Second, I just went on my first run after the winter break. I ran my usual 5 km course through the forest. I 100% know this route to be actually a little over 5 km, because I have tracked it on my Garmin Forerunner a billion times (well, not quite). How much did Pokemon Go credit me for? A lousy 3,8 km, and I think I only got as much because I went on to walk the last half of the distance due to being in terrible shape.
It gets much worse if you go biking. I guess I can understand why you shouldn't earn buddy km by going on 100 km rides on your super racing bike at 40 km/h, but the speed limit makes it damn near impossible at even casual speeds. Keeping below 17 km/h is excruciating. Tried it yesterday. No fun at all.
So inadvertently, Pogo for me might end up actually getting myself in worse shape than if the game didn't exist, as now I just walk around instead of running/biking.
Answers
Well, not really - I mean, there is a badge you get for walking a certain number of km, and you need a certain number of badges in order to progress from lvls 8 to 16. The main reason for the speed lock though has to do with the scoring system and is set up to reduce/prevent spoofing; it makes it so that a single player can't GPS spoof (or go speeding down the highway) to take out multiple portals holding up an opposing team's large fields. (A lot of the regional Ingress gameplay has to do with driving to very remote locations at odd hours of the night in order to create massive control fields over cities - people get verrrrrrry pissed when their 2AM efforts are thwarted by a spoofer.)
I'm not sure what you meant by saying that running with a phone sucked. I have been running while playing PoGo since August, and it has been great.
Actually, most of my PoGo experience is exactly that - playing while running. I live in the suburb and have to drive downtown to play. So a few times per week, I just pick suitable parks that are safe to run while I am a bit distracted (clear running path, not too crowded, etc.) and run for 6-8 km each time, catching Pokemon and spinning Pokestops along the way. Playing while running means I can cover longer distance, reach more Pokestops, and catch more Pokemon than walking, and it makes my time spent more valuable.
At this point, once I know what the Pokemon is, I can close my eyes and throw a curve ball with my left thumb and land it most of the time. Doing the same thing over and over for half a year will get you that.
Oh, and the best thing that has happened to me because PoGo is that I just finished a marathon a month ago. PoGo made me run, and running regularly gave me the drive to push the limits.
I wish more people run while playing PoGo, assuming they can do so safely, of course.
Maybe the speed cap is so low because they don't want people bicycling or driving through residential neighborhoods to hatch eggs. Bicycling doesn't really seem like it should get full credit towards egg hatching, and people could rack up distance really quickly this way. It's much less work to bicycle 5 km. than to walk or run it, and also much faster.

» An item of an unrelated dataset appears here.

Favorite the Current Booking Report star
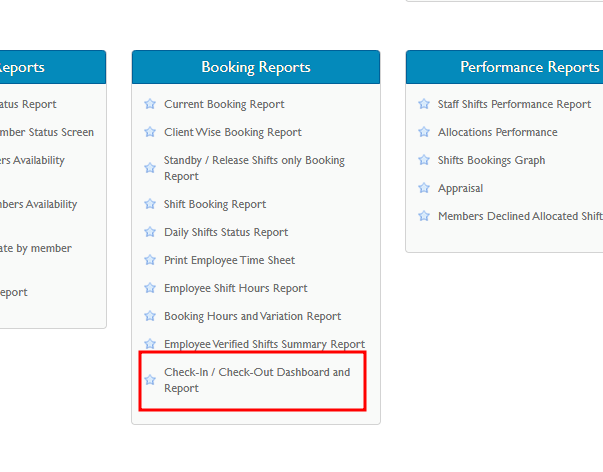The height and width of the screenshot is (472, 603). click(150, 104)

Unfortunately, Pokemon has never been good at tracking distance, even for walkers. It normally gives less, because it doesn't update distance often. When it does update, it draws a straight line from the last update. So the more curvy your path is the less credit you will get.
Although i prefer not to do this, I believe if you stop every once in a while (to catch a difficult mon, etc) it sometimes allows the program to catch up with you because I think the gps updates every 2 min. Where I lose the most is that my route is in a loop so I lose lots of Kms this way. If you run in a straight line that wait for the program to catch up with you, 2-3 min the run back you would book the Most kms I believe.